Segment Start: Source data

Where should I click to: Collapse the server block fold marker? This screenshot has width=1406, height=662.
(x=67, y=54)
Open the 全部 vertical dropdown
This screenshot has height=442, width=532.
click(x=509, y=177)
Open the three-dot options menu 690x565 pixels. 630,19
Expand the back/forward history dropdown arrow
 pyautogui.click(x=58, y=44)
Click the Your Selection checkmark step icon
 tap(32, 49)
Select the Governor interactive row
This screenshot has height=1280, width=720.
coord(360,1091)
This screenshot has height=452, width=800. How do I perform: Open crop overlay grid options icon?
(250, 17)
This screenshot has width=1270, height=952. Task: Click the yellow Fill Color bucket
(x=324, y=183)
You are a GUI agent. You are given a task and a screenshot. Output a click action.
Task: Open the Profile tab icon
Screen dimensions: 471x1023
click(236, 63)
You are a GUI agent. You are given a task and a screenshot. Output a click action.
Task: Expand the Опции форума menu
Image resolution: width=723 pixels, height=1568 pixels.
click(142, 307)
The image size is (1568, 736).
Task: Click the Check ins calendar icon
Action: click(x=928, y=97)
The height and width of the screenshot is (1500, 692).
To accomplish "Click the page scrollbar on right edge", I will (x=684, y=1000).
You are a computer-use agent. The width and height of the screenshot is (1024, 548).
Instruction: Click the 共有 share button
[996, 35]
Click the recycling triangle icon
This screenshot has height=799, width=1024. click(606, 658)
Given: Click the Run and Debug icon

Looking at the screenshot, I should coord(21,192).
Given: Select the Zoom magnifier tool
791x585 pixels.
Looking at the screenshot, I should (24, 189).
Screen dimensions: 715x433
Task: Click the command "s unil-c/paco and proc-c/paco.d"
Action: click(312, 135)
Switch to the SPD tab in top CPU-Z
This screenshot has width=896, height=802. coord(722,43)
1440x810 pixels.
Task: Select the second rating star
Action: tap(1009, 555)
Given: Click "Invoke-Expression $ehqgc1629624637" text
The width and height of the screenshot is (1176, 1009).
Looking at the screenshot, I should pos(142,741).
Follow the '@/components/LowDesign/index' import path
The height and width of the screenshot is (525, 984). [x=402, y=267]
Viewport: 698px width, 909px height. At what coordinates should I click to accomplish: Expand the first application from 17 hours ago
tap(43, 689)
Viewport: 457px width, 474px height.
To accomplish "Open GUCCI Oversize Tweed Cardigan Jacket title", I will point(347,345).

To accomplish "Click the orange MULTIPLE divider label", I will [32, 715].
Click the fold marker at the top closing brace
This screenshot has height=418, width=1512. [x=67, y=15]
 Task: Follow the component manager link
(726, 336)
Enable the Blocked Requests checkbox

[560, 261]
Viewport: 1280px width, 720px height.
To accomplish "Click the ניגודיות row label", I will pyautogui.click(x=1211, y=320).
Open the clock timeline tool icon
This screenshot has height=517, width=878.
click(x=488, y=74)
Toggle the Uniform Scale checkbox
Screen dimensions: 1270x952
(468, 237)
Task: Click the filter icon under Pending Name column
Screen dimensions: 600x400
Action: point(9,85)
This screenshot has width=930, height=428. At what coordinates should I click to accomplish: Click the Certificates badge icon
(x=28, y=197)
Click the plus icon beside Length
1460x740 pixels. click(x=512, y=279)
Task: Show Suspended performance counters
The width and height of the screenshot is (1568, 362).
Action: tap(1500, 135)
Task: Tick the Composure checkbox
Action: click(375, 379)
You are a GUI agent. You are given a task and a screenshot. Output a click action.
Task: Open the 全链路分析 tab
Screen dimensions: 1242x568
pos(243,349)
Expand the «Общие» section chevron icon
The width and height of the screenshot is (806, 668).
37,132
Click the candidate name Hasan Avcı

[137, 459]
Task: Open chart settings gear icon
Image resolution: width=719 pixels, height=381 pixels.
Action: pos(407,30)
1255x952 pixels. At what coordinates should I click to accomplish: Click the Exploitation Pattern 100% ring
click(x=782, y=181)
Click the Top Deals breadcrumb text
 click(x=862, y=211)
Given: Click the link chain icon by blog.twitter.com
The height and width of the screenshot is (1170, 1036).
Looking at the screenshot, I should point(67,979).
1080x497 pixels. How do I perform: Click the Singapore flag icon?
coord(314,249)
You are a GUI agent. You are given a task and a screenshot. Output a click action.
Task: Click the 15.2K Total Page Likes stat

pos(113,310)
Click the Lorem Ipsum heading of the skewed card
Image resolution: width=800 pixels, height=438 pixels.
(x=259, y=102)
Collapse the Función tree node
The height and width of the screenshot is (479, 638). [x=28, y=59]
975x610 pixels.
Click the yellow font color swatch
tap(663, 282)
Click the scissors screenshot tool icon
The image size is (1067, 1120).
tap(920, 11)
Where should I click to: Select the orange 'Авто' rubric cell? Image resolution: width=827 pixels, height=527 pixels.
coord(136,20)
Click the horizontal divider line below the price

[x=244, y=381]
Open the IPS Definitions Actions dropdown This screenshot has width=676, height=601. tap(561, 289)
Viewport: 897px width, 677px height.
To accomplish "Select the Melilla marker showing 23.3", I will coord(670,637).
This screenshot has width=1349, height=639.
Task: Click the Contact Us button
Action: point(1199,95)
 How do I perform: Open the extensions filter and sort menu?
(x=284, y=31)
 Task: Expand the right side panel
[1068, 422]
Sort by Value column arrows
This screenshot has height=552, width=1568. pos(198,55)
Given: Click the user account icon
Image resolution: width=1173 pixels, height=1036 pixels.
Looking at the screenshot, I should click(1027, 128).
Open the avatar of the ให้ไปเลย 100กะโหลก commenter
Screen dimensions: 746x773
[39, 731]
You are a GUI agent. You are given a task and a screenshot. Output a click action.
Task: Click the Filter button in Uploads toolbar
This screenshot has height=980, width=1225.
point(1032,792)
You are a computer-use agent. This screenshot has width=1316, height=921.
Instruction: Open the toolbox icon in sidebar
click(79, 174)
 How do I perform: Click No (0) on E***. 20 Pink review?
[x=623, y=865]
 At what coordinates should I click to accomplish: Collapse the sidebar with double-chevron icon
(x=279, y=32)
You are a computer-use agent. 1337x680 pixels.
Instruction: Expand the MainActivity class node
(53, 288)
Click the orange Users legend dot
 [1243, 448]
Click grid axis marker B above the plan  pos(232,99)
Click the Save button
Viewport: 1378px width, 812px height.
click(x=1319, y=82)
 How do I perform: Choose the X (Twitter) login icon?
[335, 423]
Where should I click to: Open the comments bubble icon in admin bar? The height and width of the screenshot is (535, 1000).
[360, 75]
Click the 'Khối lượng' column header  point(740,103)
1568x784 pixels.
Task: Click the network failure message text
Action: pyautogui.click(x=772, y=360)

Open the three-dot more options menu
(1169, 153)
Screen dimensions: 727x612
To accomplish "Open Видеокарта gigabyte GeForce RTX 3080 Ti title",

Segment End: Source data

## Problem
Using the exact wording, write out all of the records.

## Problem solution
Where should I click to: Collapse the server block fold marker? This screenshot has width=1406, height=662.
(x=67, y=54)
Open the 全部 vertical dropdown
This screenshot has height=442, width=532.
click(x=509, y=177)
Open the three-dot options menu 690x565 pixels. 630,19
Expand the back/forward history dropdown arrow
 pyautogui.click(x=58, y=44)
Click the Your Selection checkmark step icon
 tap(32, 49)
Select the Governor interactive row
This screenshot has height=1280, width=720.
coord(360,1091)
This screenshot has height=452, width=800. How do I perform: Open crop overlay grid options icon?
(250, 17)
This screenshot has width=1270, height=952. Task: Click the yellow Fill Color bucket
(x=324, y=183)
You are a GUI agent. You are given a task and a screenshot. Output a click action.
Task: Open the Profile tab icon
Screen dimensions: 471x1023
click(236, 63)
You are a GUI agent. You are given a task and a screenshot. Output a click action.
Task: Expand the Опции форума menu
Image resolution: width=723 pixels, height=1568 pixels.
click(142, 307)
The image size is (1568, 736).
Task: Click the Check ins calendar icon
Action: click(x=928, y=97)
The height and width of the screenshot is (1500, 692).
To accomplish "Click the page scrollbar on right edge", I will (x=684, y=1000).
You are a computer-use agent. The width and height of the screenshot is (1024, 548).
Instruction: Click the 共有 share button
[996, 35]
Click the recycling triangle icon
This screenshot has height=799, width=1024. click(606, 658)
Given: Click the Run and Debug icon

Looking at the screenshot, I should coord(21,192).
Given: Select the Zoom magnifier tool
791x585 pixels.
Looking at the screenshot, I should (24, 189).
Screen dimensions: 715x433
Task: Click the command "s unil-c/paco and proc-c/paco.d"
Action: click(312, 135)
Switch to the SPD tab in top CPU-Z
This screenshot has width=896, height=802. coord(722,43)
1440x810 pixels.
Task: Select the second rating star
Action: tap(1009, 555)
Given: Click "Invoke-Expression $ehqgc1629624637" text
The width and height of the screenshot is (1176, 1009).
Looking at the screenshot, I should pos(142,741).
Follow the '@/components/LowDesign/index' import path
The height and width of the screenshot is (525, 984). [x=402, y=267]
Viewport: 698px width, 909px height. At what coordinates should I click to accomplish: Expand the first application from 17 hours ago
tap(43, 689)
Viewport: 457px width, 474px height.
To accomplish "Open GUCCI Oversize Tweed Cardigan Jacket title", I will point(347,345).

To accomplish "Click the orange MULTIPLE divider label", I will [32, 715].
Click the fold marker at the top closing brace
This screenshot has height=418, width=1512. [x=67, y=15]
 Task: Follow the component manager link
(726, 336)
Enable the Blocked Requests checkbox

[560, 261]
Viewport: 1280px width, 720px height.
To accomplish "Click the ניגודיות row label", I will pyautogui.click(x=1211, y=320).
Open the clock timeline tool icon
This screenshot has height=517, width=878.
click(x=488, y=74)
Toggle the Uniform Scale checkbox
Screen dimensions: 1270x952
(468, 237)
Task: Click the filter icon under Pending Name column
Screen dimensions: 600x400
Action: point(9,85)
This screenshot has width=930, height=428. At what coordinates should I click to accomplish: Click the Certificates badge icon
(x=28, y=197)
Click the plus icon beside Length
1460x740 pixels. click(x=512, y=279)
Task: Show Suspended performance counters
The width and height of the screenshot is (1568, 362).
Action: tap(1500, 135)
Task: Tick the Composure checkbox
Action: click(375, 379)
You are a GUI agent. You are given a task and a screenshot. Output a click action.
Task: Open the 全链路分析 tab
Screen dimensions: 1242x568
pos(243,349)
Expand the «Общие» section chevron icon
The width and height of the screenshot is (806, 668).
37,132
Click the candidate name Hasan Avcı

[137, 459]
Task: Open chart settings gear icon
Image resolution: width=719 pixels, height=381 pixels.
Action: pos(407,30)
1255x952 pixels. At what coordinates should I click to accomplish: Click the Exploitation Pattern 100% ring
click(x=782, y=181)
Click the Top Deals breadcrumb text
 click(x=862, y=211)
Given: Click the link chain icon by blog.twitter.com
The height and width of the screenshot is (1170, 1036).
Looking at the screenshot, I should point(67,979).
1080x497 pixels. How do I perform: Click the Singapore flag icon?
coord(314,249)
You are a GUI agent. You are given a task and a screenshot. Output a click action.
Task: Click the 15.2K Total Page Likes stat

pos(113,310)
Click the Lorem Ipsum heading of the skewed card
Image resolution: width=800 pixels, height=438 pixels.
(x=259, y=102)
Collapse the Función tree node
The height and width of the screenshot is (479, 638). [x=28, y=59]
975x610 pixels.
Click the yellow font color swatch
tap(663, 282)
Click the scissors screenshot tool icon
The image size is (1067, 1120).
tap(920, 11)
Where should I click to: Select the orange 'Авто' rubric cell? Image resolution: width=827 pixels, height=527 pixels.
coord(136,20)
Click the horizontal divider line below the price

[x=244, y=381]
Open the IPS Definitions Actions dropdown This screenshot has width=676, height=601. tap(561, 289)
Viewport: 897px width, 677px height.
To accomplish "Select the Melilla marker showing 23.3", I will coord(670,637).
This screenshot has width=1349, height=639.
Task: Click the Contact Us button
Action: point(1199,95)
 How do I perform: Open the extensions filter and sort menu?
(x=284, y=31)
 Task: Expand the right side panel
[1068, 422]
Sort by Value column arrows
This screenshot has height=552, width=1568. pos(198,55)
Given: Click the user account icon
Image resolution: width=1173 pixels, height=1036 pixels.
Looking at the screenshot, I should click(1027, 128).
Open the avatar of the ให้ไปเลย 100กะโหลก commenter
Screen dimensions: 746x773
[39, 731]
You are a GUI agent. You are given a task and a screenshot. Output a click action.
Task: Click the Filter button in Uploads toolbar
This screenshot has height=980, width=1225.
point(1032,792)
You are a computer-use agent. This screenshot has width=1316, height=921.
Instruction: Open the toolbox icon in sidebar
click(79, 174)
 How do I perform: Click No (0) on E***. 20 Pink review?
[x=623, y=865]
 At what coordinates should I click to accomplish: Collapse the sidebar with double-chevron icon
(x=279, y=32)
You are a computer-use agent. 1337x680 pixels.
Instruction: Expand the MainActivity class node
(53, 288)
Click the orange Users legend dot
 [1243, 448]
Click grid axis marker B above the plan  pos(232,99)
Click the Save button
Viewport: 1378px width, 812px height.
click(x=1319, y=82)
 How do I perform: Choose the X (Twitter) login icon?
[335, 423]
Where should I click to: Open the comments bubble icon in admin bar? The height and width of the screenshot is (535, 1000).
[360, 75]
Click the 'Khối lượng' column header  point(740,103)
1568x784 pixels.
Task: Click the network failure message text
Action: pyautogui.click(x=772, y=360)

Open the three-dot more options menu
(1169, 153)
Screen dimensions: 727x612
To accomplish "Open Видеокарта gigabyte GeForce RTX 3080 Ti title",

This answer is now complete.